Il presidente francese François Hollande, così come già fatto dall'Inghilterra, ha evocato la "legittima difesa" come causa giuridica dell'attacco allo Stato Islamico, "così rientra sotto il capitolo VII della Carta Onu, che disciplina l'uso della forza", spiega l'esperto al Corriere della Sera. "La differenza è che i raid francesi (rispetto a quelli inglesi, ndr) sono meno mirati. Ma, dopo gli attentati di gennaio e quello fallito del Thalys, la Francia considera che colpire l'Isis senza avere come bersaglio qualcuno in particolare è comunque legittima difesa". E ancora: "I raid della Francia in Iraq e adesso in Siria sono molto limitati. In Iraq in un anno ha condotto 200 raid su oltre quattromila della coalizione". Di contro, però, "nella guerra di propaganda in corso lo Stato Islamico si sentirà in dovere di rispondere. Anche se in questi mesi non è stato certo inattivo: tra attentati compiuti o sventati in Francia siamo almeno a cinque, e sarebbero continuati comunque".

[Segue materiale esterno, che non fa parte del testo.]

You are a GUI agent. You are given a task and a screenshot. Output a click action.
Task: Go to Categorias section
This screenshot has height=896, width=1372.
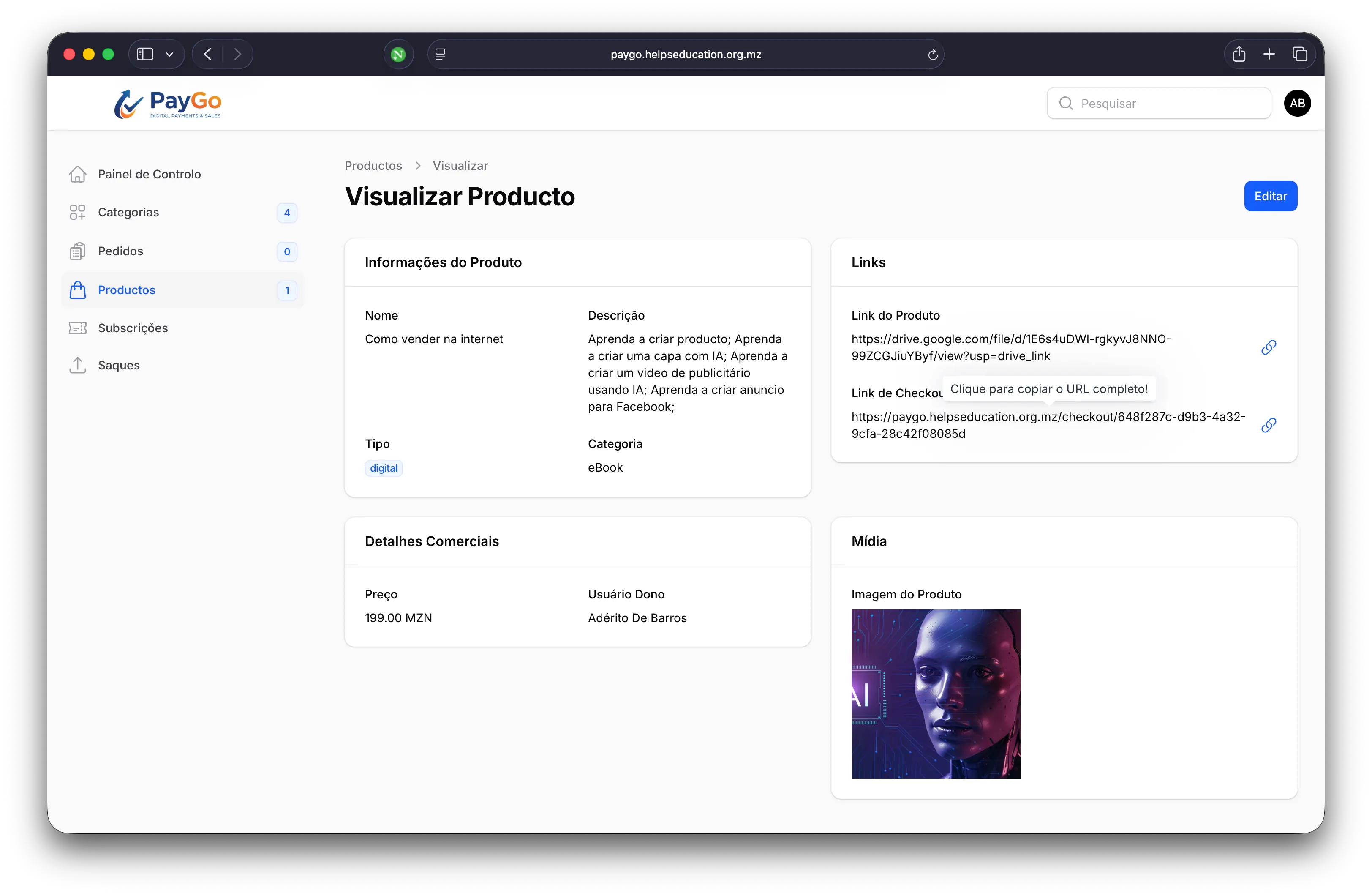coord(128,212)

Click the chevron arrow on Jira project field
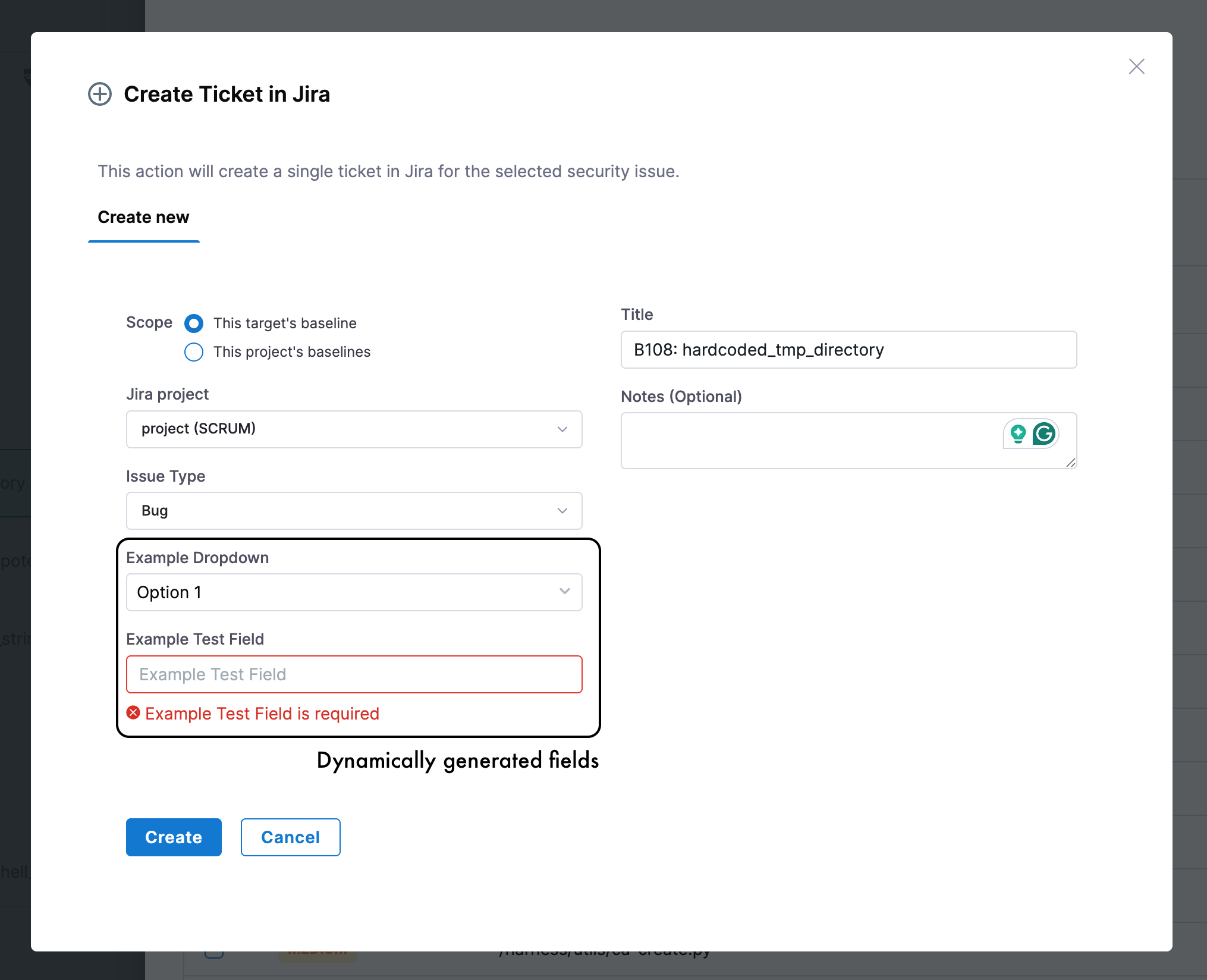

A spingere Hollande, sostiene Thomson, sarebbero state ragioni di politica interna: "L'opinione pubblica, secondo i sondaggi, vuole che si faccia qualcosa contro lo Stato Islamico in Siria e Iraq. Le autorità francesi poi si attendono un attentato di grande portata, giudicato purtroppo inevitabile. Prima o poi accadrà, nonostante tutti gli sforzi per scongiurarlo. E bisognerà poter dire: La Francia ha fatto il possibile, la Francia è in guerra e sta già bombardando lo Stato islamico. Questi raid sono preventivi, pensati per il momento in cui il Paese sarà vittima dell'attacco su larga scala che tutti si aspettano. Ma non è bombardando una volta al mese qualche bersaglio in Siria che si riusciranno a evitare gli attentati in Francia".